Black's Transit argues that Mr. Black faced a sudden and unforeseeable emergency situation, took the only possible course of action and due only to Simpson's negligence, the van was hit from behind.

It is a commonly held belief that an individual who `rear-ends' another vehicle is automatically responsible for the accident.See Smith, John, Minimizing the Impact of Strikes for Cause: Change From the Outside In, 25 No. 3 Trial Advoc. Q. 6 (2006) (noting the existence of this common belief); But see Reese v. Summers, 792 So.2d 992 (Miss. 2001) (refusing to adopt a per se rule of negligence in rear-end collisions). However, Black's Transit has been unable to point to any mandatory authority which imposes such a rule.

Instead, the applicable law points to a different conclusion. Illinois Courts have held that "[g]enerally, a motorist intending to stop . . . his vehicle must use due care for his own safety and for the safety of others, such as other vehicles following so closely behind him that they may be imperiled by a sudden stop."Mernick v. Chiodini, 139 N.E.2d 784, 787 (Ill.App. 4th Dist. 1956) (quoting 60 C.J.S., Motor Vehicles, § 301); See also, 625 ILCS 5/11-1301(a).

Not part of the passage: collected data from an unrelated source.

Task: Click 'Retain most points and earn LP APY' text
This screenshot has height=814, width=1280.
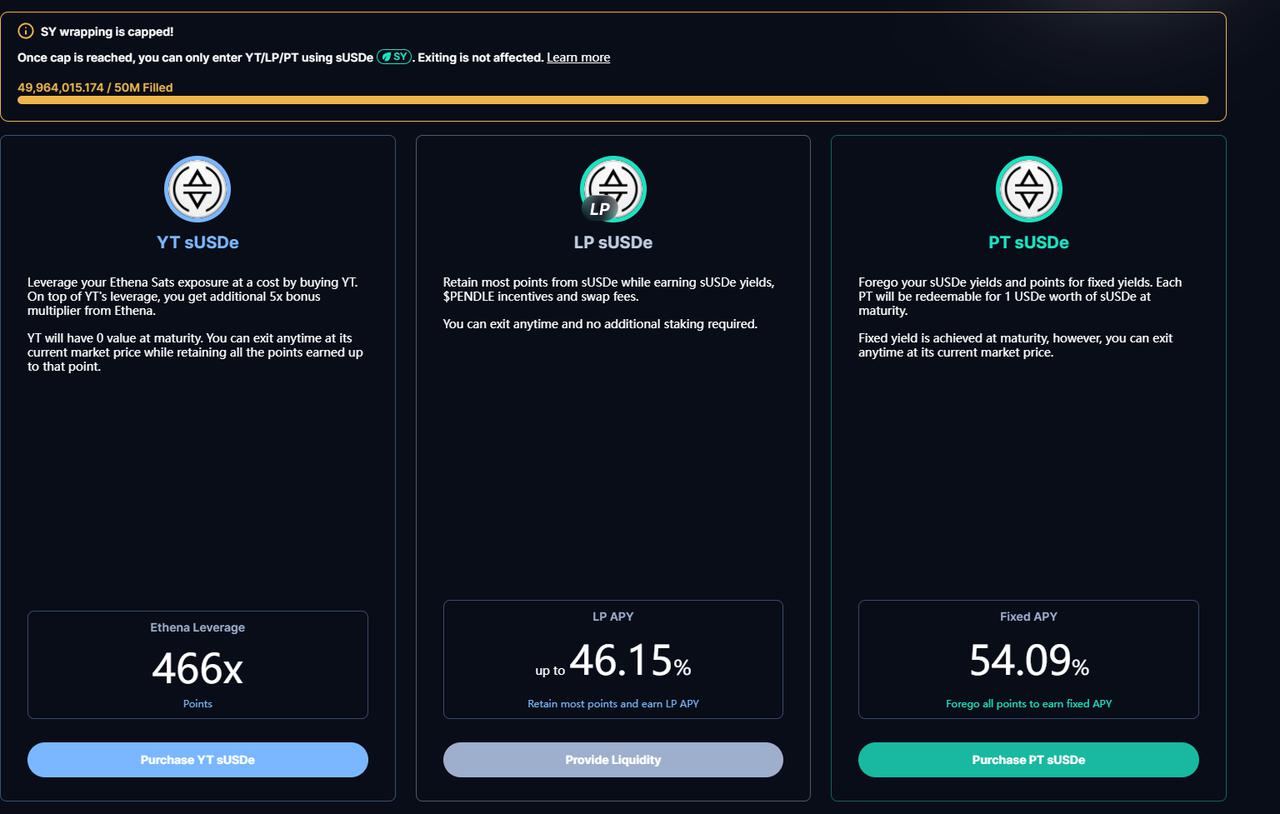Action: pos(613,704)
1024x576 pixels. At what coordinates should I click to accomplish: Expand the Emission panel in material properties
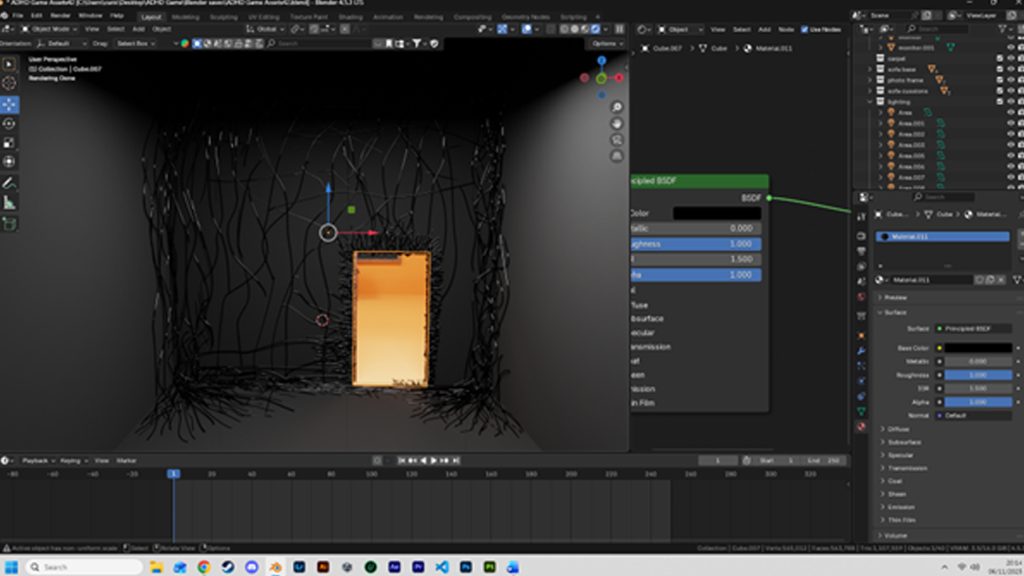click(x=902, y=507)
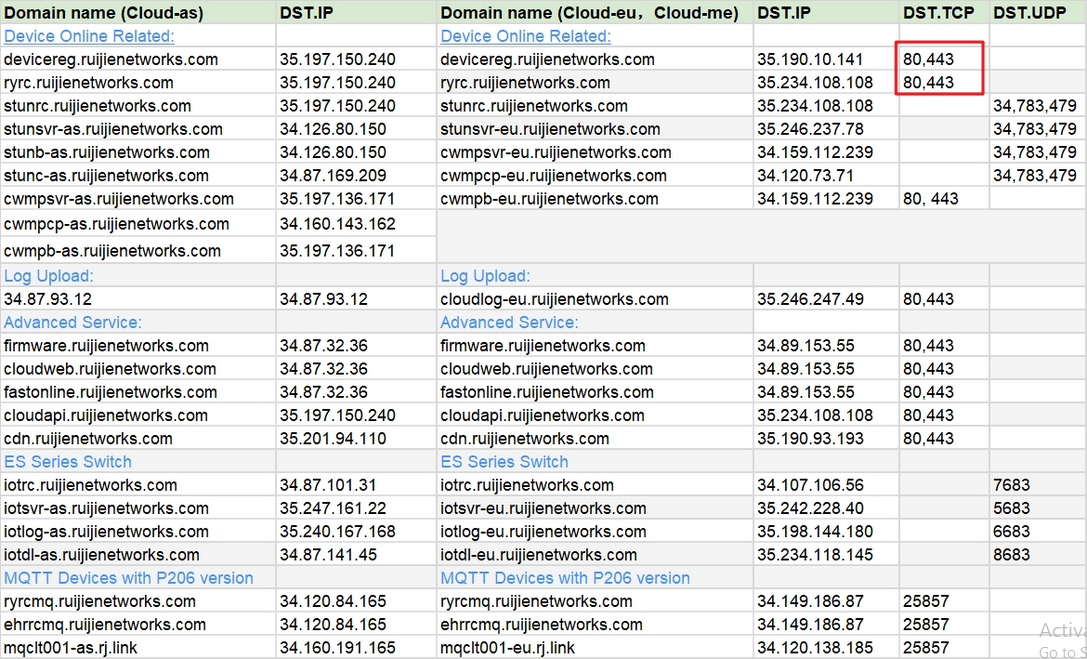Select the iotdl-as.ruijienetworks.com cell
1087x659 pixels.
tap(102, 555)
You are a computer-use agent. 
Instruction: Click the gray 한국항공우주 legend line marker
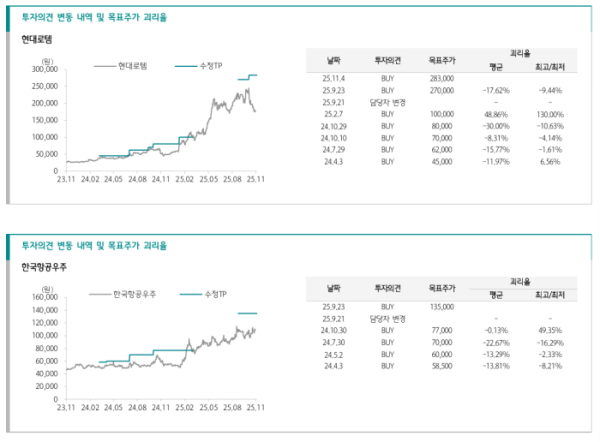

In addition, even in the case of a sudden emergency or imminent peril, "the driver of an automobile must exercise that degree of care and caution which an ordinarily prudent and careful person would exercise under the circumstances. Apcon Corp. v. Dunn, 562 N.E.2d 386, 388 (Ill.App. 4th Dist. 1990) (quoting Ball v. Continental Southern Lines, Inc., 360 N.E.2d 81, 83 (Ill.App. 5th Dist. 1976)).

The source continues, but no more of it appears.